# Introduction to scalable computing with Dask

---

## What is Dask?

A library for **parallel and distributed computing in Python**.

Traditional libraries were designed for linear workflows, Dask provides a similar API to run the same computations in parallel.

## Parallel computing

Computing parts of a workflow simultaneously.
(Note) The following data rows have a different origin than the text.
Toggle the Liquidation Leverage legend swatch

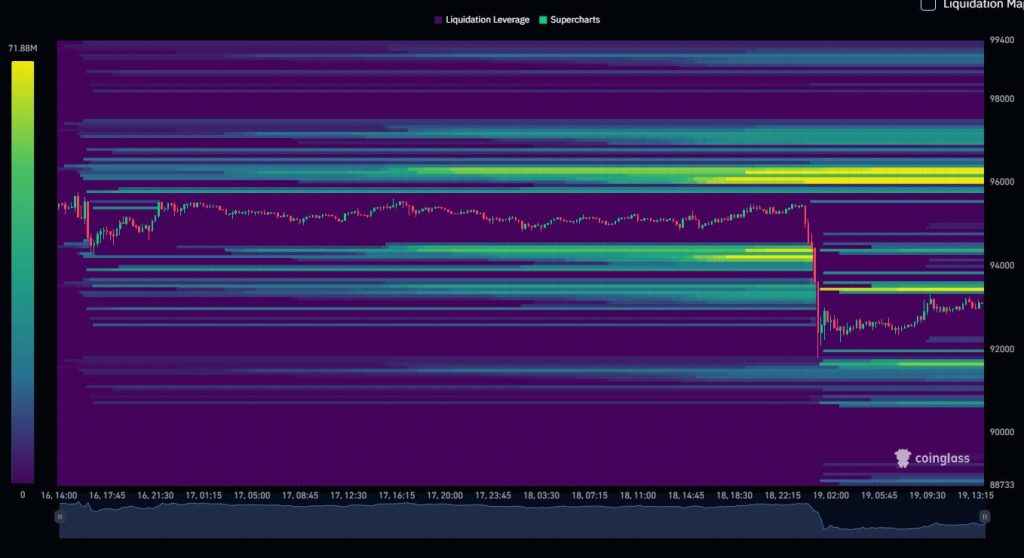[438, 20]
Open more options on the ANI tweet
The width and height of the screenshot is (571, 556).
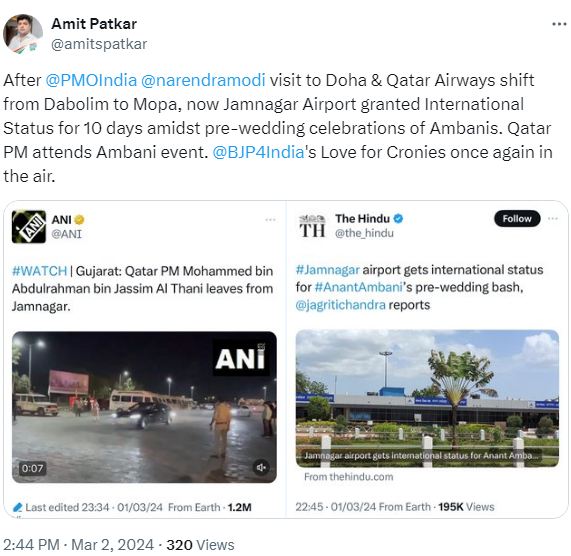pyautogui.click(x=270, y=220)
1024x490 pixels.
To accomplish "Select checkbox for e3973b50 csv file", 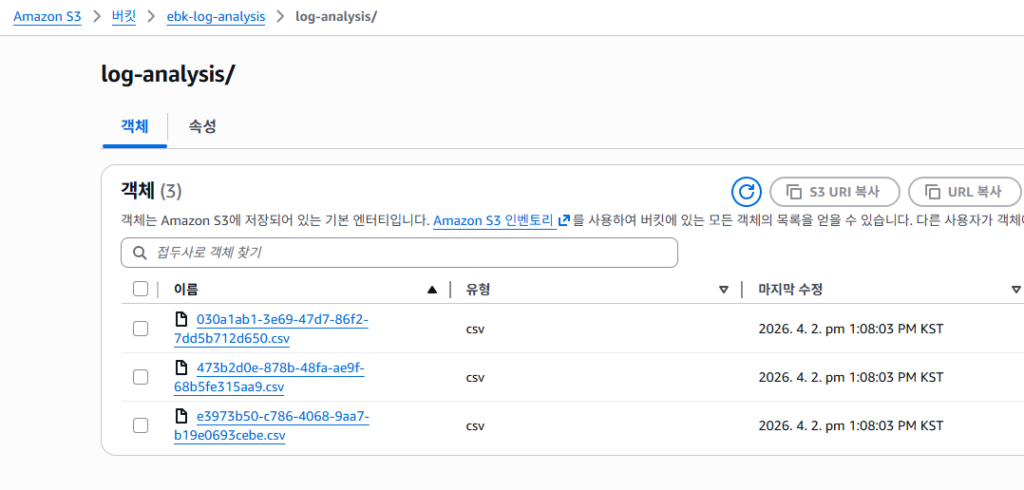I will 140,425.
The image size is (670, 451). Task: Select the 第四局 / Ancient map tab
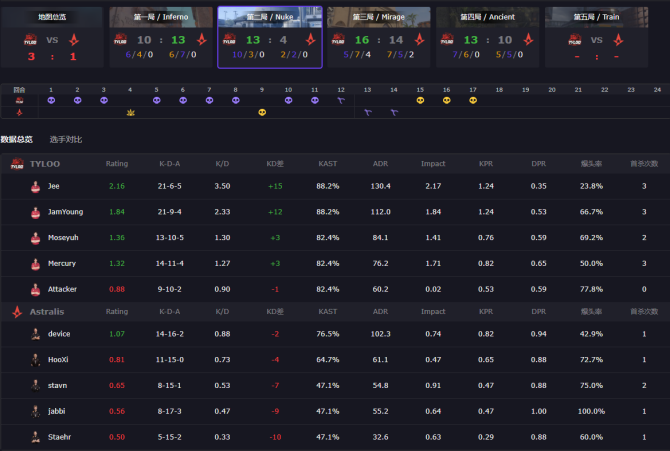(x=487, y=37)
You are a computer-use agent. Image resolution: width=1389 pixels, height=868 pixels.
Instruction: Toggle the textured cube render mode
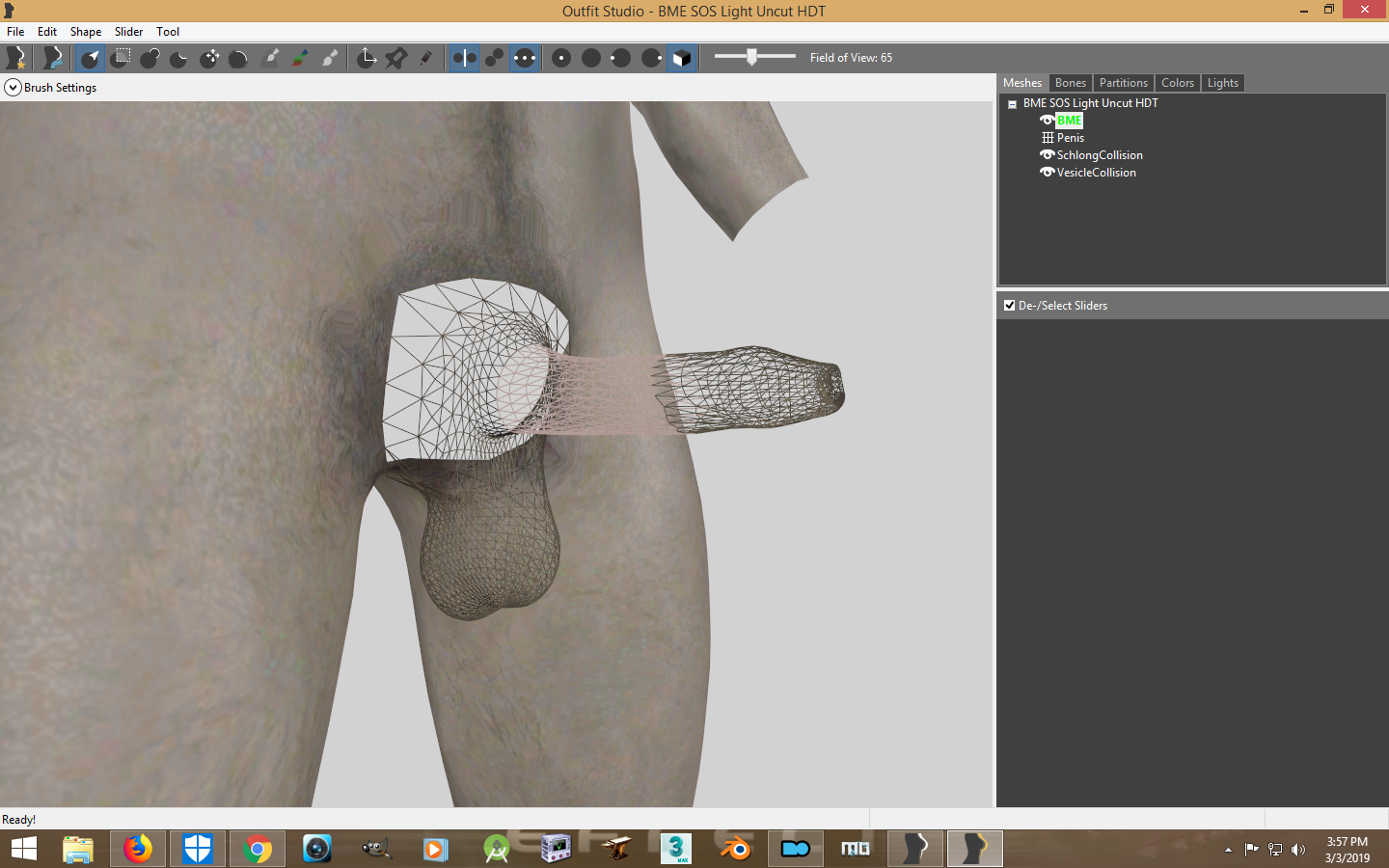(x=681, y=58)
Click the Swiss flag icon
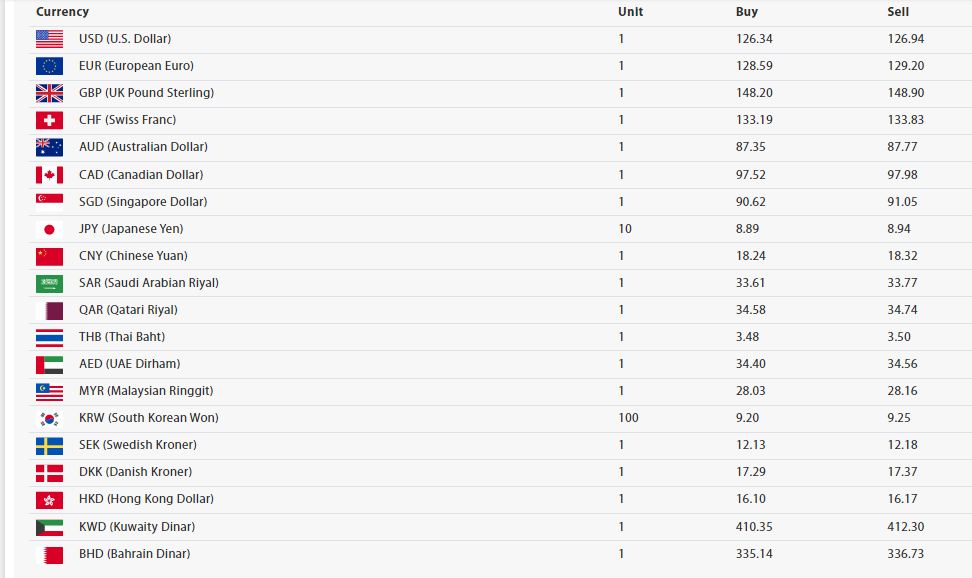Image resolution: width=972 pixels, height=578 pixels. point(50,120)
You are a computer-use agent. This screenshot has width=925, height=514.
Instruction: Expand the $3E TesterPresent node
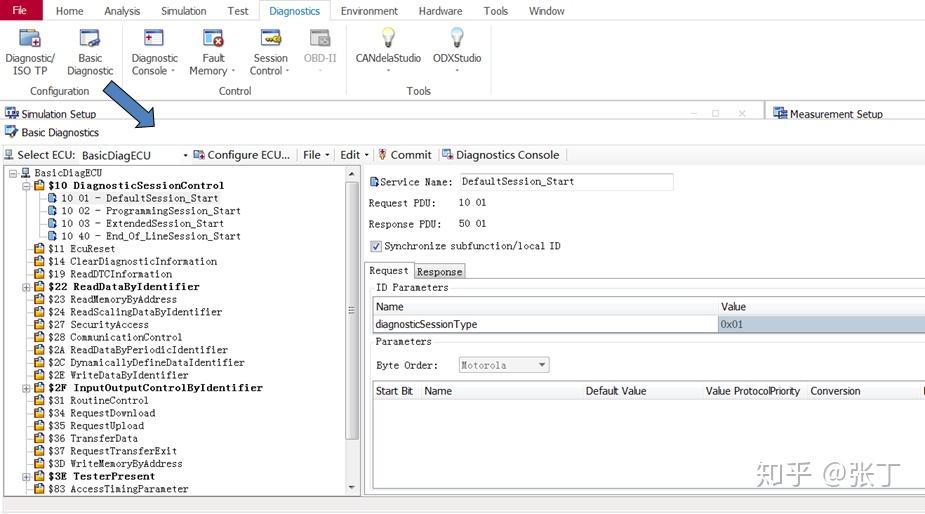click(x=26, y=477)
Usually, this used to describe single-machine parallelism, where your computation can be run simultaneously on various cores while sharing the same memory (RAM).

In [None]:
from time import sleep

def add(x, y):
    sleep(1)
    return x + y

def mul(x, y):
    sleep(1)
    return x * y

In [None]:
%%time

a = add(5, 5)
b = add(10, 10)
c = mul(a, b)
c

In [None]:
import dask

parallel_add = dask.delayed(add)
parallel_mul = dask.delayed(mul)

In [None]:
%%time

a = parallel_add(5, 5)
b = parallel_add(10, 10)
c = parallel_mul(a, b)
c

### Lazy evaluation

Dask evaluates your computations lazily.

This means Dask only creates the logic of your computation, i.e. how to run your compute in parallel.

In [None]:
c.visualize()

And, executes the logic on when needed.

In [None]:
%%time

c.compute()

## Dask DataFrame API

Dask has a few different APIs, but we will primarily cover Dask's DataFrame API in this tutorial.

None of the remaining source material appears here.